Das Auftreten von Recep Tayyip Erdoğan, der aus der fanatischen Milli Görüs kommt und mit seiner AKP einen Einparteien-Staat anstrebt, änderte vieles. Das Kopftuch, als Symbol des politischen Islam (so sagte Erdoğan selbst) wurde wieder erlaubt. Fanatische Sekten wurden hoffähig gemacht, der Antisemitismus unterstützt und eine Frontstellung zu Israel aufgebaut. In der Türkei sind praktisch alle anderen Religionen verboten, oder zumindest nicht offiziell zugelassen. Aleviten, Christen und andere können sich nur am Rande der Gesellschaft bewegen, unter ständiger Bedrohung durch die Justiz.

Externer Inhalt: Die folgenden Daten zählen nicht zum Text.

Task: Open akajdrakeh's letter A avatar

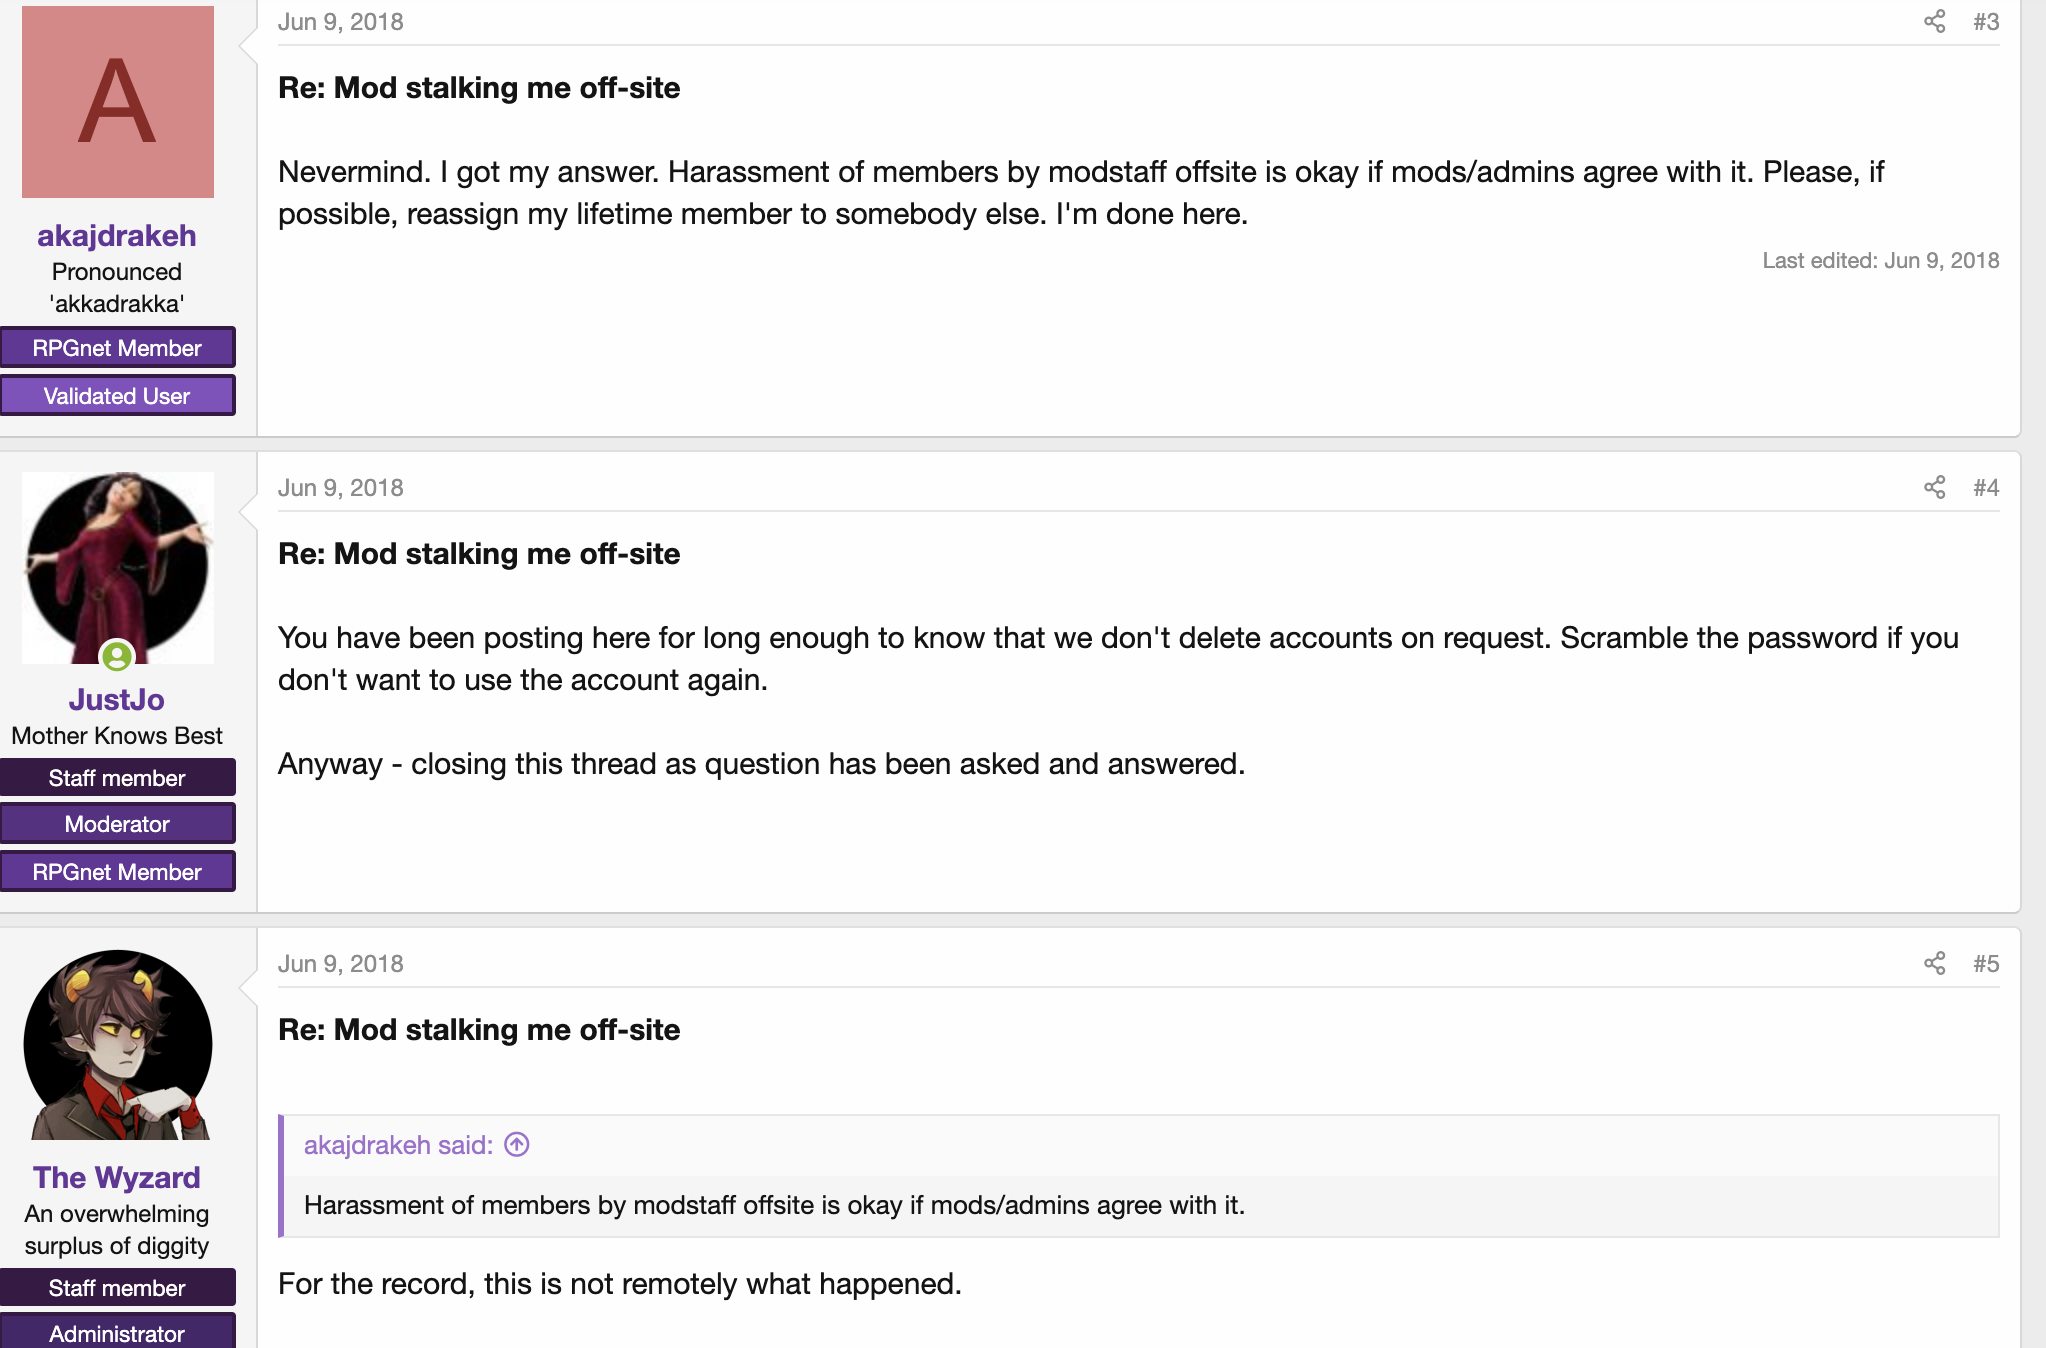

kahramanDer Sprecher des türkischen Parlaments, Ismail Kahraman, selbstverständlich auch von der AKP, forderte, den Islam in die Verfassung der Türkei aufzunehmen. Allah komme in der Verfassung nicht vor, beklagte er. Die Türkei sei ein islamischer Staat, als Konsequenz müsse sie eine islamische Verfassung haben. Säkularismus sei mit einem islamischen Staat unvereinbar.
Diese Meinung führte verständlicherweise sofort zu massiven Protesten in der Türkei und bei Türken außerhalb.
Staatspräsident Erdoğan versuchte halbherzig, zurückzurudern. Das sei nur die Privatmeinung von Kahraman gewesen, wollte er darstellen. Keiner kann ihm das glauben. Denn kein führender AKP-Politiker würde sich erlauben, eine andere Meinung als jene des Sultan Erdoğan zu vertreten.
Jemand wie Ismail Kahraman am wenigsten. Kahraman ist ein alter Kämpfer des politischen Islam und Namensgeber der AKP.
Seine Meinung zur Verfassung gab Kahraman auf einer Konferenz der “Union von Akademikern und Autoren aus islamischen Ländern” in Istanbul ab. Diese Organisation definiert sich selbst so: Die Union von Akademikern und Autoren aus islamischen Ländern ist eine Nichtregierungsorganisation, die 2011 gemäß Beschluss des Regierungskabinetts gegründet wurde.
Das lässt für Unklarheiten keinen Platz.